▸ **EXCERPT PROVIDED**
↓↓↓
We are headed for an oncoming financial train wreck. The engineer’s car is not manned by a wide-awake engineer with his hand on the brake watching the track ahead. It’s manned by crazed monkeys jumping from one spot to another, clueless that we’re about to run into something.
The New York Times reports: “California, New York and other states are showing many of the same signs of debt overload that recently took Greece to the brink — budgets that will not balance, accounting that masks debt, the use of derivatives to plug holes, and armies of retired public workers who are counting on benefits that are proving harder and harder to pay. And states are responding in sometimes desperate ways, raising concerns that they, too, could face a debt crisis. New Hampshire was recently ordered by its State Supreme Court to put back $110 million that it took from a medical malpractice insurance pool to balance its budget. Colorado tried, so far unsuccessfully, to grab a $500 million surplus from Pinnacol Assurance, a state workers’ compensation insurer that was privatized in 2002. It wanted the money for its university system and seems likely to get a lesser amount, perhaps $200 million.”
Apparently they’re getting so desperate that they are simply outright stealing from anyone in the private sector they can find who still has some money left.
The Times goes on: “Connecticut has tried to issue its own accounting rules. Hawaii has inaugurated a four-day school week. California accelerated its corporate income tax this year, making companies pay 70 percent of their 2010 taxes by June 15. And many states have balanced their budgets with federal health care dollars that Congress has not yet appropriated. California’s stated debt — the value of all its bonds outstanding — looks manageable, at just 8 percent of its total economy. But California has big unstated debts, too. If the fair value of the shortfall in California’s big pension fund is counted, for instance, the state’s debt burden more than quadruples, to 37 percent of its economic output, according to one calculation. The state’s economy will also be weighed down by the ballooning federal debt, though California does not have to worry about those payments as much as its taxpaying citizens and businesses do.”
I still think California will be the first to implode, although Illinois and New York are running neck and neck in a very close three-way race to bankruptcy.
If you need any more signs that we’re headed for financial disaster consider this: A Fox News article reports “President Obama signed a bill that he says will save hundreds of thousands of teacher and other public workers from unemployment. Obama signed the measure into law just hours after the House passed it in a special one-day session during what would normally be the lawmakers’ summer break. The $26 billion bill would protect 300,000 teachers, police and others from election-year layoffs. Obama and Democrats said quick action was necessary before children return to classrooms minus teachers laid off because of budgetary crises in states that have been hard-hit by the recession.”
↑↑↑
▸ **PROVIDED DATA**
↓↓↓
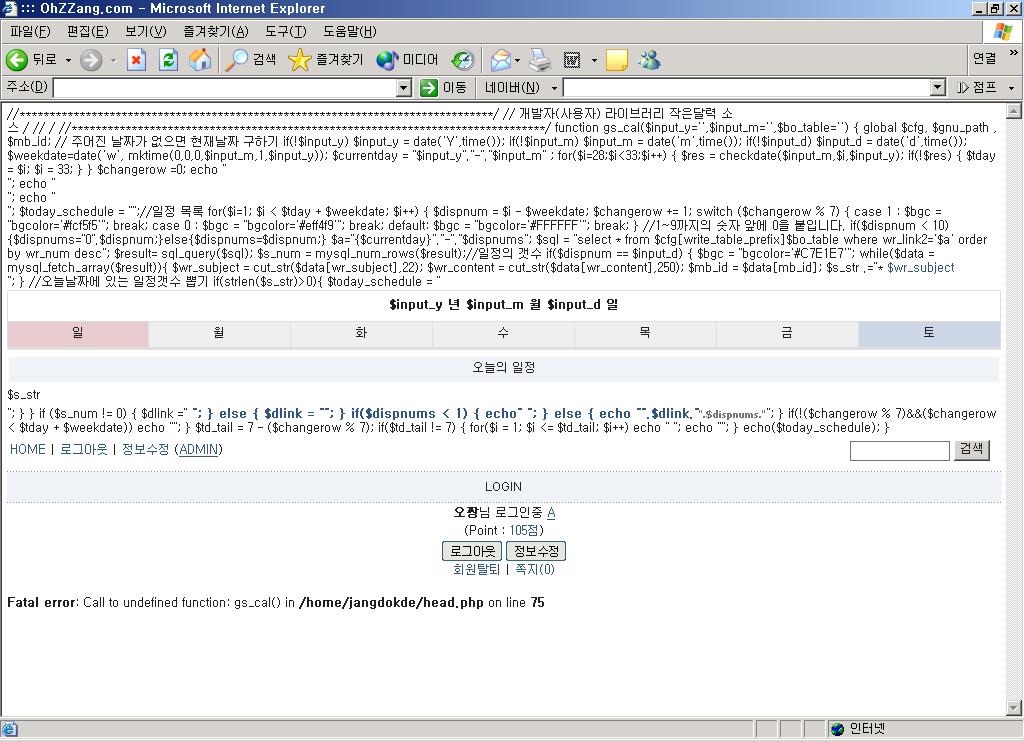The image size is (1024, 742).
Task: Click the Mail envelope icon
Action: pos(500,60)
↑↑↑
↓↓↓
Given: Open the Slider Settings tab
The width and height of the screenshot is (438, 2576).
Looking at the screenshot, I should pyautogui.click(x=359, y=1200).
↑↑↑
▸ **INSTRUCTIONS FOR THE TASK**
In the article on state debt, how much money was New Hampshire ordered by its State Supreme Court to put back? Please answer in one sentence. The entries play no part in what follows.

▸ **RESULT FOR THIS EXERCISE**
New Hampshire was ordered to put back $110 million that it took from a medical malpractice insurance pool to balance its budget.